As featured in the copious records of the Dutch and English East India Companies, as well as in travel accounts and local records in Arabic, these varied goods were not just commodities intended for sale in the marketplace. Horses and textile banners were mobilized and displayed in the highly visible ceremonies staged at the Red Sea port of Mocha when new arrivals appeared from overseas at the beginning of each trade season. Coffee and aromatics were served and offered in imported porcelain and silver wares during negotiations that took place in the houses of merchants and officials. Major traders bestowed sacks of spices and lavish imported textiles as gifts to provincial governors and Yemen’s imam in order to sustain their considerable trading privileges. European merchants who longed for the distant comforts of home carried tables and chairs, along with abundant supplies of wine and spirits for their own use and, in some cases, further distribution in Yemen’s ports and emporia.

- Exercise task 1
Copy the listing word for word, from its first line through the line that contains "coord(128,746)", including both.

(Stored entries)

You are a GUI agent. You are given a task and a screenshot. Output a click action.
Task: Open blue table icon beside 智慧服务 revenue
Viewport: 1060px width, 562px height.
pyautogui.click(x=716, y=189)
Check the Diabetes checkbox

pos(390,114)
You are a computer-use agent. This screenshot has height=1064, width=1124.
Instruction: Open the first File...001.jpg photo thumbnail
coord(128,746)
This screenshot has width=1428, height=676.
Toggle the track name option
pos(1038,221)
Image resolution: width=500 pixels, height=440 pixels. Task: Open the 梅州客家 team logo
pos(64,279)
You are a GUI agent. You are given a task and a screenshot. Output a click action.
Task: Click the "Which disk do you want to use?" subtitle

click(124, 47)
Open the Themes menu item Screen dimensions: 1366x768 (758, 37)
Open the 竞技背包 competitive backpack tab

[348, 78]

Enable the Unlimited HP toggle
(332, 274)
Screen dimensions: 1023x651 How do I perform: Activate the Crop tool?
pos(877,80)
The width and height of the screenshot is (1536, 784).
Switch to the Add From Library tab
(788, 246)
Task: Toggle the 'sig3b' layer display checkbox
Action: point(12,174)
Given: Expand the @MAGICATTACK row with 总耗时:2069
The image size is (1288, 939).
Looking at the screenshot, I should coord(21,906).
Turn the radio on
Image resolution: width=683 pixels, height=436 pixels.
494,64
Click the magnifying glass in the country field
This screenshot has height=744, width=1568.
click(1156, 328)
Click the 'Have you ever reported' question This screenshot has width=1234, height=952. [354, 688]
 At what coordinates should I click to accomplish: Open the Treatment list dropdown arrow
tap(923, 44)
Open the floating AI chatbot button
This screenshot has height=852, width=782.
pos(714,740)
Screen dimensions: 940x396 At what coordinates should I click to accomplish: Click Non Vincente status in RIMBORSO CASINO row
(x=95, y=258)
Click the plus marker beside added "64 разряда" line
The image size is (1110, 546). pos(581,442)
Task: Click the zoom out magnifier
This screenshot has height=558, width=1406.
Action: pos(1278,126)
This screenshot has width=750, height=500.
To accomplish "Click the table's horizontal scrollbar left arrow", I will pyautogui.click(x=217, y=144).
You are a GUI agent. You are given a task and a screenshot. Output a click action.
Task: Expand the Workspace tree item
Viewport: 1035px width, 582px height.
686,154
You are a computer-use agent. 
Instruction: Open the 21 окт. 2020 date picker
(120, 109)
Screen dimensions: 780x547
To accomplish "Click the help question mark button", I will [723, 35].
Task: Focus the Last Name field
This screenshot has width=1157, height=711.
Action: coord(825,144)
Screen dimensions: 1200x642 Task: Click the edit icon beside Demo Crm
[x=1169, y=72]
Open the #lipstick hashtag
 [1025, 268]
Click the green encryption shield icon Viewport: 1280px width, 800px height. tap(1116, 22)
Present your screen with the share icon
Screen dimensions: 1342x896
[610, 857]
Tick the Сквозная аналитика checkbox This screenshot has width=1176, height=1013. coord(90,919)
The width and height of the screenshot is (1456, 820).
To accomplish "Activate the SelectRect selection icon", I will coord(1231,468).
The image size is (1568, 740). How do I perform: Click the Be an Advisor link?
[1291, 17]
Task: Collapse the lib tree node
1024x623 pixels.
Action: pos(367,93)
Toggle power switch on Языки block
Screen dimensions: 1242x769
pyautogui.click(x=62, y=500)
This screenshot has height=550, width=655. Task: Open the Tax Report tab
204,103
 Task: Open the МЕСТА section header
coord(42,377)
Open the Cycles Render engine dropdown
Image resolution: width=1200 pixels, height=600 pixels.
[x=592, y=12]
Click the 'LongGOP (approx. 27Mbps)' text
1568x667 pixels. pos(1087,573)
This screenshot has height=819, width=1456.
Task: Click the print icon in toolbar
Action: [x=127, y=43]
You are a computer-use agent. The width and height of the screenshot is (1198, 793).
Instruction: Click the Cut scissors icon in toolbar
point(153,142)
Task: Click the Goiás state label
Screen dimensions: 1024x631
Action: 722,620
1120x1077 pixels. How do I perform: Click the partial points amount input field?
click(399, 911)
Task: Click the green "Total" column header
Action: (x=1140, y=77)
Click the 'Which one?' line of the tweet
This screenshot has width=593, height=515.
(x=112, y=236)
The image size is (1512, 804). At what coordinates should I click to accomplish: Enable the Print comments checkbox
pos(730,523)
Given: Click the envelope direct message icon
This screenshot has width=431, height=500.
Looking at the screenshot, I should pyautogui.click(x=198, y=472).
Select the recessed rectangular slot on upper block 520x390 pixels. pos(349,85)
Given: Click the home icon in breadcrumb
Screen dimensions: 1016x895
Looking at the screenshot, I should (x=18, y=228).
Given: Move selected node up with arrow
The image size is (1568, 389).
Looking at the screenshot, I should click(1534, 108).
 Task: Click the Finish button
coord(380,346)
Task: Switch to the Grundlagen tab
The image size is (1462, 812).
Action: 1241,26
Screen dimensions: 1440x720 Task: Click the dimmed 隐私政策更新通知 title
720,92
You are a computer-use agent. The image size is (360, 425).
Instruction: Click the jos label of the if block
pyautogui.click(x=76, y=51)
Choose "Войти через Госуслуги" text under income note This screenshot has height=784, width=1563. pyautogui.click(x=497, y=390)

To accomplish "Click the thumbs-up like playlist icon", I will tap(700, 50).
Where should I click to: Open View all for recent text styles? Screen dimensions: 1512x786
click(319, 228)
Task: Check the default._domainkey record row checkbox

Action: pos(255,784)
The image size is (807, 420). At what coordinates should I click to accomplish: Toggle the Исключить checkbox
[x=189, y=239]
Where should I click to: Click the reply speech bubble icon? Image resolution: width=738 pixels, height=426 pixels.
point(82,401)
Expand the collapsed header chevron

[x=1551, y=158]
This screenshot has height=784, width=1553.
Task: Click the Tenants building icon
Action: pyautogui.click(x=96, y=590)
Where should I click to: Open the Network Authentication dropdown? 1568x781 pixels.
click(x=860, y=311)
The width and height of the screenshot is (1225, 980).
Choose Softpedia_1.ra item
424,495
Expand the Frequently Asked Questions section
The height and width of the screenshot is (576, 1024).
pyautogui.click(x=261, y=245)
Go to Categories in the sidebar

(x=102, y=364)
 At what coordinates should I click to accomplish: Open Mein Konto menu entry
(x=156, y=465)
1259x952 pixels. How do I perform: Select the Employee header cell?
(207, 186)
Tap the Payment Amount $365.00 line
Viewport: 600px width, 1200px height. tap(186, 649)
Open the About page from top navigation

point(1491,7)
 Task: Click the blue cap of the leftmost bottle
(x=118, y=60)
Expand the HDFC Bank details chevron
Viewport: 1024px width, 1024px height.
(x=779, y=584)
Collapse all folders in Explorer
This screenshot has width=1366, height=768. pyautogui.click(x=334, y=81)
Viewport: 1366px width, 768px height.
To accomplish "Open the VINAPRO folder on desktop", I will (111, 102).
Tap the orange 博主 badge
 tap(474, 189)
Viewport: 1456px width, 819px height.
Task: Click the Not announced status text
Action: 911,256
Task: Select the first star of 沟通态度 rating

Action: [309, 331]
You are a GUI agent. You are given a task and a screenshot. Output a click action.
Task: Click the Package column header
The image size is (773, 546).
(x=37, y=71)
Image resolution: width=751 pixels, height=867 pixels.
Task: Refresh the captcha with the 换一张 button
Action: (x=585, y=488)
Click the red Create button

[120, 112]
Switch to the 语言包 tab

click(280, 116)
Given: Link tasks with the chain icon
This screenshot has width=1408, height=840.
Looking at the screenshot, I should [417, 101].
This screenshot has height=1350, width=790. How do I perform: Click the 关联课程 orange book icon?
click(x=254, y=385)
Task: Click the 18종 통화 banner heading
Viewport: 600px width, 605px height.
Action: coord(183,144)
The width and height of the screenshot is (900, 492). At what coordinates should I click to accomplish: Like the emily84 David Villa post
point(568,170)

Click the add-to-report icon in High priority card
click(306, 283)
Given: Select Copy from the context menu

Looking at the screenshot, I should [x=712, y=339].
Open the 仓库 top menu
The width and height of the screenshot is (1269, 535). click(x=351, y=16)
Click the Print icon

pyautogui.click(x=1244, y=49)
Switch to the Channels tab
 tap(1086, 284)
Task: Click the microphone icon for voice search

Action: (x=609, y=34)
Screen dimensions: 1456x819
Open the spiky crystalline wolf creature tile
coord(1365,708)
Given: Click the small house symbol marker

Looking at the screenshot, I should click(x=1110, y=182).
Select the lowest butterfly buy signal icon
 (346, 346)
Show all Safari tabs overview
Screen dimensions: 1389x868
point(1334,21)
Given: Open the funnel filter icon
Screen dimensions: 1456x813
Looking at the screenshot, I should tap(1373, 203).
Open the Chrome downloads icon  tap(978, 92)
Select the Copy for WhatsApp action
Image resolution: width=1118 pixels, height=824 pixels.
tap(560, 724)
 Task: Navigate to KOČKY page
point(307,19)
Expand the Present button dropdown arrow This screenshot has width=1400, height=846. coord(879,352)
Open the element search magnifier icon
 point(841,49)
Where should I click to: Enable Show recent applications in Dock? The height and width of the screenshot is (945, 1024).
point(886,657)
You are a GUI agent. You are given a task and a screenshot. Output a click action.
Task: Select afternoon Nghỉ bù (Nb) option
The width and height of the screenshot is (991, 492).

- Exercise task 2
According to the passage about goods at the port of Mocha, why did major traders give sacks of spices and lavish imported textiles to provincial governors and Yemen's imam?

- Right answer 1
You are a GUI agent. You are given a task and a screenshot. Output a click action.
Task: Open blue table icon beside 智慧服务 revenue
Viewport: 1060px width, 562px height.
pyautogui.click(x=716, y=189)
Check the Diabetes checkbox

pos(390,114)
You are a computer-use agent. This screenshot has height=1064, width=1124.
Instruction: Open the first File...001.jpg photo thumbnail
coord(128,746)

- Right answer 2
Major traders gave these gifts to sustain their considerable trading privileges.